Un appartement situé au dernier étage dispose de fenêtres allant jusqu'au plafond. Lorsque le propriétaire souhaite installer un store pare-soleil, il s'avère que celui-ci ne peut pas être fixé à la façade (en raison de la hauteur des fenêtres).

Toutes les évaluations techniques aboutissent au même résultat : il n'est pas possible de fixer quoi que ce soit à la façade. Le propriétaire propose donc d'installer une structure autoportante légère pour ses stores. Celle-ci ressemble un peu à une véranda ouverte recouverte d'une toile.

La majorité de l'Assemblée générale s'oppose à l'installation de cette structure et le propriétaire ne dispose donc d'aucune protection contre le soleil. À moins, bien sûr, qu'il n'installe un parasol non ancré, sur lequel l'association des copropriétaires n'a donc aucun pouvoir.

Notre première réaction…

La loi sur la copropriété n'a pas été conçue pour priver les gens du plaisir de profiter de leur terrasse. Nous estimons donc qu'une assemblée générale et un règlement intérieur ne doivent pas partir du principe que rien n'est autorisé sans avoir été approuvé au préalable. L'inverse serait beaucoup plus agréable pour tout le monde.

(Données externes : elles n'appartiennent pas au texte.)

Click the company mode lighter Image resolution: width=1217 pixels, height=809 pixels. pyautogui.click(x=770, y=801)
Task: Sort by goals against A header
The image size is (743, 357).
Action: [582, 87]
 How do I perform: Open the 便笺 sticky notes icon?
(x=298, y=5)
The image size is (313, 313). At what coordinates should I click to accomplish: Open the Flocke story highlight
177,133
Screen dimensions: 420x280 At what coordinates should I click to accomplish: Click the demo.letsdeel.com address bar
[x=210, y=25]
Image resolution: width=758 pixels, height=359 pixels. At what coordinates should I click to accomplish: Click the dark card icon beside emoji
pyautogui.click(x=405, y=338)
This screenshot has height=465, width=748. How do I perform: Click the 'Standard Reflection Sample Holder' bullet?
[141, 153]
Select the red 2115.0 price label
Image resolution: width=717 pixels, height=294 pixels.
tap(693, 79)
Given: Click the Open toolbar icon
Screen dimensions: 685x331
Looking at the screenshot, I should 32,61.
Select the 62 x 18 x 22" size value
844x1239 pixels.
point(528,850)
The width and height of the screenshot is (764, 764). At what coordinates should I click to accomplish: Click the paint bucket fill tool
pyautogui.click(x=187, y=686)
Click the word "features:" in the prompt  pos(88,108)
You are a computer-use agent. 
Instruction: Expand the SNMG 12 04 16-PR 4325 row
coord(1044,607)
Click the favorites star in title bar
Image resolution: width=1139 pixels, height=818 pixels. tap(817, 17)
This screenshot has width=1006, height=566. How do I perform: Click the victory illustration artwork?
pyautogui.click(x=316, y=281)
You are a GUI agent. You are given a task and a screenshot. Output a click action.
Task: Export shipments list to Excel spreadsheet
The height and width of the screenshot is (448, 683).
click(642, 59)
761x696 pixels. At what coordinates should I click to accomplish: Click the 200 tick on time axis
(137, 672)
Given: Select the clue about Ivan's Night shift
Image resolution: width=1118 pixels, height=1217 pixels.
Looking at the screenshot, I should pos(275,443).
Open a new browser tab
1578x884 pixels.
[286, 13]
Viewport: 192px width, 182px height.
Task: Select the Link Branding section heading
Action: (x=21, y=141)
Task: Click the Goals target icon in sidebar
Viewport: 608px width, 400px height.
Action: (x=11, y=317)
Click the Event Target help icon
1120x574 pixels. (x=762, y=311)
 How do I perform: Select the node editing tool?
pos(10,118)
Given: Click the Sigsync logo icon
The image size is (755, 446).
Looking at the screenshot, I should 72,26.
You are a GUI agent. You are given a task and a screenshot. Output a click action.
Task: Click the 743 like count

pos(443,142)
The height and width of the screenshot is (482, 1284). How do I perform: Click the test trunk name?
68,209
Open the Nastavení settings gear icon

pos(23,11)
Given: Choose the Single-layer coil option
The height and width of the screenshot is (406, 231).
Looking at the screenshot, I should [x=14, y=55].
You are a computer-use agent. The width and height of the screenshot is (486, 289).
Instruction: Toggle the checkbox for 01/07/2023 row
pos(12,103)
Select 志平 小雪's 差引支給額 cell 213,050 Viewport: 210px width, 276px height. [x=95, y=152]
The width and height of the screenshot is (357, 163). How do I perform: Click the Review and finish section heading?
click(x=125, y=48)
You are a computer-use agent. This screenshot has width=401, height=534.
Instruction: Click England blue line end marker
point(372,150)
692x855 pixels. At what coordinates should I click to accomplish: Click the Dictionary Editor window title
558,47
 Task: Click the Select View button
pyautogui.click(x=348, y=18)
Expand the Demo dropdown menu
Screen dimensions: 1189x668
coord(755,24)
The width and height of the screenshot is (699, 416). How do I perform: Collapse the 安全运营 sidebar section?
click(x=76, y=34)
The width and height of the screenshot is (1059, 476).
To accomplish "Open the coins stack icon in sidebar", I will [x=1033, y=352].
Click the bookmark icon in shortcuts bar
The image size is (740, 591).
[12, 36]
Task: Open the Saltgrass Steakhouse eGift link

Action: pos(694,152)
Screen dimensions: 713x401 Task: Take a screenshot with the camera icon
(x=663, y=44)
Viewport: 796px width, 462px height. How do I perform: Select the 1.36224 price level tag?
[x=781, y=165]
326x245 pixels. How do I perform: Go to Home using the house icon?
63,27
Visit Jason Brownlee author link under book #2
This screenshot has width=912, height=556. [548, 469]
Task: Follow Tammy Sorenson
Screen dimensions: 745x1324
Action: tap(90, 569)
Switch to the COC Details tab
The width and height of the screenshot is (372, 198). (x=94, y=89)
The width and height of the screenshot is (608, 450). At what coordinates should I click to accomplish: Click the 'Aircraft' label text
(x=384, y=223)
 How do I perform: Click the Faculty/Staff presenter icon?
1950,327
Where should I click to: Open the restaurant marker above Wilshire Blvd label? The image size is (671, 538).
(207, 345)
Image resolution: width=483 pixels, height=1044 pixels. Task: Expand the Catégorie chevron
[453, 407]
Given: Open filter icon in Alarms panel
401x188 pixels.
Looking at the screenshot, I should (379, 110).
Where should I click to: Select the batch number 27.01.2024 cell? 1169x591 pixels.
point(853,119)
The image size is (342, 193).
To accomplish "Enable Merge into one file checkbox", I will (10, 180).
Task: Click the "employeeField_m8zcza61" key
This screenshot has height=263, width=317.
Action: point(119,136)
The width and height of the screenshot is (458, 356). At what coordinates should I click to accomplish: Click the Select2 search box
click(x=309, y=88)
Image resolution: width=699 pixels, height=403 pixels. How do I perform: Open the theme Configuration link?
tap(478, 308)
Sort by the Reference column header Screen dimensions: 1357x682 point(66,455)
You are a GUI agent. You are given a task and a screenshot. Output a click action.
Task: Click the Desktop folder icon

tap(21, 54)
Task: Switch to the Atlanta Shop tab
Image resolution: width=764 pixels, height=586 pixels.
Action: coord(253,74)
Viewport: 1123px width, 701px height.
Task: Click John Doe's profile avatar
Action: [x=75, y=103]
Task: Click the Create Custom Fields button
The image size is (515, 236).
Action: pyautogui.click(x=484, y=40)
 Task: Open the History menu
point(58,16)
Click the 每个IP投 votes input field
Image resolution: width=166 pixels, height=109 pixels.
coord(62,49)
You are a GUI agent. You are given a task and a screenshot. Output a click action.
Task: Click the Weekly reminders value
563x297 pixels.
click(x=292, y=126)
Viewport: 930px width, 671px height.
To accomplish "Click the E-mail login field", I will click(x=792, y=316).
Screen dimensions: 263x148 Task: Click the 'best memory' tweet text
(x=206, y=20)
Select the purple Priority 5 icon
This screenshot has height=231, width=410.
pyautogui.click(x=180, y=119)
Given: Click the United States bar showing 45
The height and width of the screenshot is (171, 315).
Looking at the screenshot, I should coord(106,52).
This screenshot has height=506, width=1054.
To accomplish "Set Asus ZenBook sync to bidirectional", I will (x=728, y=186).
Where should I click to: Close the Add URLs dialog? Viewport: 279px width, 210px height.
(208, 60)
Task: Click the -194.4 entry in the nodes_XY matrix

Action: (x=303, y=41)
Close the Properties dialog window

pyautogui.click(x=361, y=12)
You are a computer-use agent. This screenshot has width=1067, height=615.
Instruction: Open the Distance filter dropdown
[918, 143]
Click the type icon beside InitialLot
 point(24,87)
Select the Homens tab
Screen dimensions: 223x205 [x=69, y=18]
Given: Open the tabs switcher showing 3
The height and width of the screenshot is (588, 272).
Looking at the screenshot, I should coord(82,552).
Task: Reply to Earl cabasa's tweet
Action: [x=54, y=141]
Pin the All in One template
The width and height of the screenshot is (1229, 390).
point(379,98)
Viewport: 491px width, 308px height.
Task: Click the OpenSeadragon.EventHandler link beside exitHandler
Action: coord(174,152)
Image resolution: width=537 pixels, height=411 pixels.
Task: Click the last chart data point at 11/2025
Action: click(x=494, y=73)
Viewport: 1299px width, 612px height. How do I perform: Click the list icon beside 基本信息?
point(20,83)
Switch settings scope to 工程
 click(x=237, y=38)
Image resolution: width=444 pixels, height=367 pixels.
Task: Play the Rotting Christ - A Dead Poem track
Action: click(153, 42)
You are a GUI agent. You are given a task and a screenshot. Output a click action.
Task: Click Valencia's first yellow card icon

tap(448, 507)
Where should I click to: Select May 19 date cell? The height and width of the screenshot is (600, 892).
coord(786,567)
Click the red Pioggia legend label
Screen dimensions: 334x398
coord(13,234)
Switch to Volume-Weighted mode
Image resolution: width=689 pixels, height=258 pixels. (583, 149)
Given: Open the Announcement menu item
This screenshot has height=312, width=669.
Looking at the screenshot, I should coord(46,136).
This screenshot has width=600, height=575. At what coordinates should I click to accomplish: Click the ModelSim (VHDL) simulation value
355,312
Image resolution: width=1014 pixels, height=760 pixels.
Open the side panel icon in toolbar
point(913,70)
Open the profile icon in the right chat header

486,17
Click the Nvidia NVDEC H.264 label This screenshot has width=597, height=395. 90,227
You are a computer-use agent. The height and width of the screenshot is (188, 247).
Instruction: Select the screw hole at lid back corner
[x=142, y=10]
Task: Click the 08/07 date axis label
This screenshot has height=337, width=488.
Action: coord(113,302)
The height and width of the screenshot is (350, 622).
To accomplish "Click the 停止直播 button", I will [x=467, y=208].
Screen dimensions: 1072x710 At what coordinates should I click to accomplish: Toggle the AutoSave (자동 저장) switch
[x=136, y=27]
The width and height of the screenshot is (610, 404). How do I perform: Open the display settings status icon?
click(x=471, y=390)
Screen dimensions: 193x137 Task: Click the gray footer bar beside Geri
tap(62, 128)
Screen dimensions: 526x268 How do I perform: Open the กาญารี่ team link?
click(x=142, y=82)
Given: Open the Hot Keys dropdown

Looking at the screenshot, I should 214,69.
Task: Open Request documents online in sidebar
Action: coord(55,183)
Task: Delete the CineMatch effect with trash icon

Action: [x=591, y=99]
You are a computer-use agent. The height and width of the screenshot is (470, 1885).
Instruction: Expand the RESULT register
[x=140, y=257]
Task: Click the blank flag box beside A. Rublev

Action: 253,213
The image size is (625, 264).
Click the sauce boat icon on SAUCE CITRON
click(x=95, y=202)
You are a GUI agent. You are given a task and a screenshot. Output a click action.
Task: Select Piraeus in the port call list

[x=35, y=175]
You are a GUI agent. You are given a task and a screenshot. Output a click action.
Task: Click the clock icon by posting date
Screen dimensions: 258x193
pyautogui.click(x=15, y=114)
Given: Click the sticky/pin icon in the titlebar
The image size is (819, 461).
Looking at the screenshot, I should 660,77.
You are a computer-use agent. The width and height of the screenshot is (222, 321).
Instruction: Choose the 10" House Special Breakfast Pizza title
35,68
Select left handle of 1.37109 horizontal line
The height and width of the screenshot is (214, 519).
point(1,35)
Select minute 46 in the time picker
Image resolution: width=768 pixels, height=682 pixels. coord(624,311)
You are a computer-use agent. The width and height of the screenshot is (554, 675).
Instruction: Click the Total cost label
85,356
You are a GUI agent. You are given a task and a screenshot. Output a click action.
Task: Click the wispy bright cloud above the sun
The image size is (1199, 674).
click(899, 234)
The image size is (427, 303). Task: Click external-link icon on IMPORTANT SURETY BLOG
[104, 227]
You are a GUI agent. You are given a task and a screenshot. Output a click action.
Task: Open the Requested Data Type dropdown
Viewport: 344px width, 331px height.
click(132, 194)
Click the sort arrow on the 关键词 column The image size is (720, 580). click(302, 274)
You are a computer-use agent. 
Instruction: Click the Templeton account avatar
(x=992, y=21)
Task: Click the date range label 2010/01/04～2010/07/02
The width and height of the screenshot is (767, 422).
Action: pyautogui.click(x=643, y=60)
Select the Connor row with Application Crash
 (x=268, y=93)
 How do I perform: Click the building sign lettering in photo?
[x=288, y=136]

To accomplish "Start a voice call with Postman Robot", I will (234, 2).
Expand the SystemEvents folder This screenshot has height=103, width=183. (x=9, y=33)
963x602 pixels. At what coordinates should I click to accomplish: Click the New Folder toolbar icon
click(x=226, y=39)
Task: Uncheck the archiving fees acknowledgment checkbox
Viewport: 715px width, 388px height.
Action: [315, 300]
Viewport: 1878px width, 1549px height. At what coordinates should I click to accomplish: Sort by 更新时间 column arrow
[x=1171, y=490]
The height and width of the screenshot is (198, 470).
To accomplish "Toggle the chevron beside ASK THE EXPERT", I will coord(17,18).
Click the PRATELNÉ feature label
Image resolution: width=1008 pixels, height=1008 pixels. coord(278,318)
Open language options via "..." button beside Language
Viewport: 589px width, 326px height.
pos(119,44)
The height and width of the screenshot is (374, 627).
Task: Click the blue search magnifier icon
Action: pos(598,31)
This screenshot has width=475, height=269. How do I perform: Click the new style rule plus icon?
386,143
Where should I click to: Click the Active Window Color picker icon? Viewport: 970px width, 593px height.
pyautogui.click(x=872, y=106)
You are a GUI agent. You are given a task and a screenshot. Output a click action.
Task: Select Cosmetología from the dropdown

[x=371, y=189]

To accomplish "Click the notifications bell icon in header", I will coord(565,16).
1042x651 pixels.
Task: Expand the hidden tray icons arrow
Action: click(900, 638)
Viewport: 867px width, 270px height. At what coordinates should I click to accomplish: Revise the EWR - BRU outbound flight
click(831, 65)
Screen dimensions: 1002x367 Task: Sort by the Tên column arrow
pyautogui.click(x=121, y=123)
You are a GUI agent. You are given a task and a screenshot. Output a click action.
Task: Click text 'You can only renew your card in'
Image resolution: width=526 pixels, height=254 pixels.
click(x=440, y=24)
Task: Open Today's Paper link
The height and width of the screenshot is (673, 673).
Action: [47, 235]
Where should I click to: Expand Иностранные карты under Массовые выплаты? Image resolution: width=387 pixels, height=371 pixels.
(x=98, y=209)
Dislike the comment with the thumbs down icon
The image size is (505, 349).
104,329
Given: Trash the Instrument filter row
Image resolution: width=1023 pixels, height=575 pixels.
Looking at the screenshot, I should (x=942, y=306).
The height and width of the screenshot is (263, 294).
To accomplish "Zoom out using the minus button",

Dans ce cas, nous suggérerions même que tous les propriétaires du dernier étage participent et installent également une telle structure (chacun à ses frais, bien sûr). Ainsi, l'aspect du bâtiment restera homogène. Ce qui n'est généralement pas le cas des parapluies.

Dans tous les cas, la personne qui installe une construction doit garantir que le bâtiment ne sera pas endommagé, qu'aucune infiltration d'eau ne sera possible et que les travaux seront effectués par un entrepreneur agréé disposant des assurances appropriées.

Étant donné que les voisins ne subiront aucun préjudice, ni financier, ni matériel, ni fonctionnel, il n'y a aucune autre raison d'interdire la solution technique qui permettrait aux voisins du dessus de profiter davantage de leur terrasse.